Wednesday, March 25, 2015

On Death and Dying

This is a very different topic for me today, but this is what has been on my mind that I need to write about it. Probably because a dear friend is dying. Today was an open house for people to go visit her, but I could not make myself go. I do not have a problem with death, but dying is something that has always been hard for me.

When I was a little girl, I spent a lot of time being taken to the hospital. Once to have my tonsils out (age 4), another time for a TB test - I was actually taken to a tuberculosis center for the test, which was negative, thankfully. However, I had a lot of older relatives that I was taken to see, because they were dying or thought to be dying soon. My mother has passed, too, so I cannot ask why I was always taken along.

I was taken to see my Uncle Victor when I was around age 6. A few days later, I was taken to the funeral home for his calling hours. I asked my grandmother if I could touch him, and she said yes. Big mistake! Soon thereafter, I had a nightmare that when I went to touch him, he sat up and bit my thumb. The fact that I still remember that tells you how traumatic it was on my young self.

My maternal grandmother, Evelyn, was sick a lot as I was growing up, so I spent a many an hour visiting her in her room or the Solarium. I grew to hate the smell of a hospital. It guaranteed I would not go into medicine when I went to college. 

My father died when I was age 10. He died in a car accident. It was 1969, and not many trucks had seat belts yet. Dad had fallen asleep at the wheel and died on impact. Mercifully, he did not see it coming. He was 43-years-old. I was taken to see him during calling hours, but my mother felt it would be too traumatic for me to attend the funeral. 

But the hardest was when my paternal grandmother, Mary, was dying. Grandma Mary took care of me when I was little, and I would visit her often later on.  I was 12-years-old and was told that she had requested me to come visit. She wanted to see me before she passed. When I got there, she thought I was one of my cousins and started crying; she had been told I was there to see her, but it upset her that it was not me. I went into the hallway and cried, because I did not understand what was happening, why she did not know me. She died the next day. 



Again, it was felt I was not old enough to go to the funeral. What I do not understand now is, if I was old enough to visit dying relatives and go to the funeral home, why was I not old enough to go to the funerals? Anyway, it turns out that I handle funerals just fine.

My first funeral was a few months after Grandma Mary died. The Marching Band had played the pre-game show and wondered where our tuba player was. Before the half-time show, we were brought into the band room and told he had died. There was no half-time show that day. We all went to Steve's funeral a few days later.

When I was 19, a high school classmate was struck by a drunk driver a few days after her 20th birthday. My Grandma Evelyn did not die until I was 23. I was living in another state, so I was not there as she was dying. I did go to her funeral.

Sporadically since then, other important people in my life have died and I have attended a few funerals. I was not there while they were dying, however, and my last memories of them were happy ones.

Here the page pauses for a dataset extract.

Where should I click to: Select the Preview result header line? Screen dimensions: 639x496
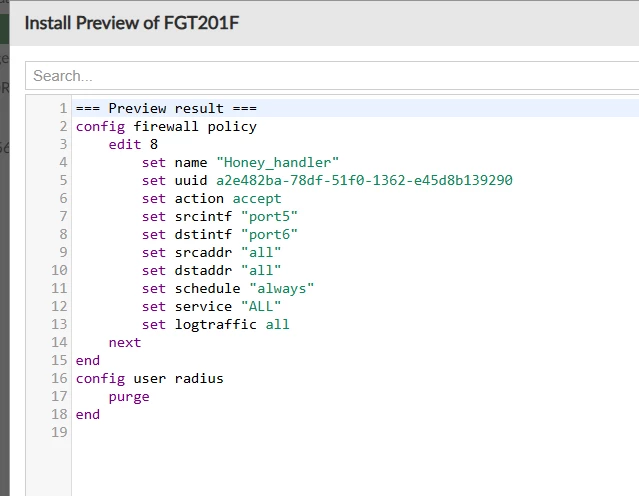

My mother died 12 years ago; she had been sick for a long time. She had not spent much time in the hospital, but she was there the last time I saw her. Her doctor told me she had about a month left. Like many people do, she got better and was sent home a few days later.

I had had to return home a couple days earlier to finish up my son's college registration process. I was going to return to her a few days after she went home. She did not live that long, however; she passed less than 48 hours after returning home - about 24 days sooner than the doctor had predicted.

But now Marge is dying. She has cancer - pancreatic cancer. She had survived breast cancer more than 10 years ago, but this one was too far along when she was diagnosed. The last time I saw her, she had lost about 15 pounds and needed help walking, but her sharp, sarcastic wit was intact. 

She is a short woman and was not overweight to begin with, but I have been told she has since lost even more weight. I have spoken to her on the phone, but I do not want to see her wasting away. I have had the opportunity to tell her how much I value our friendship, but I will say good-bye to her at her funeral. 

I know that dying is part of life, but I hope I die like my favorite uncle and my Grandpa Henry did: both of them had fallen asleep and did not wake up. No one knew death was imminent for either one. It was very peaceful. I want to die like that, but I have about 30 more years until then.

-Amelia

Addendum:  Marge passed away last night. Her best friend told me this morning. Sandy said it was good I had not gone to see her - she looked awful and would have wanted me to remember her as before the end.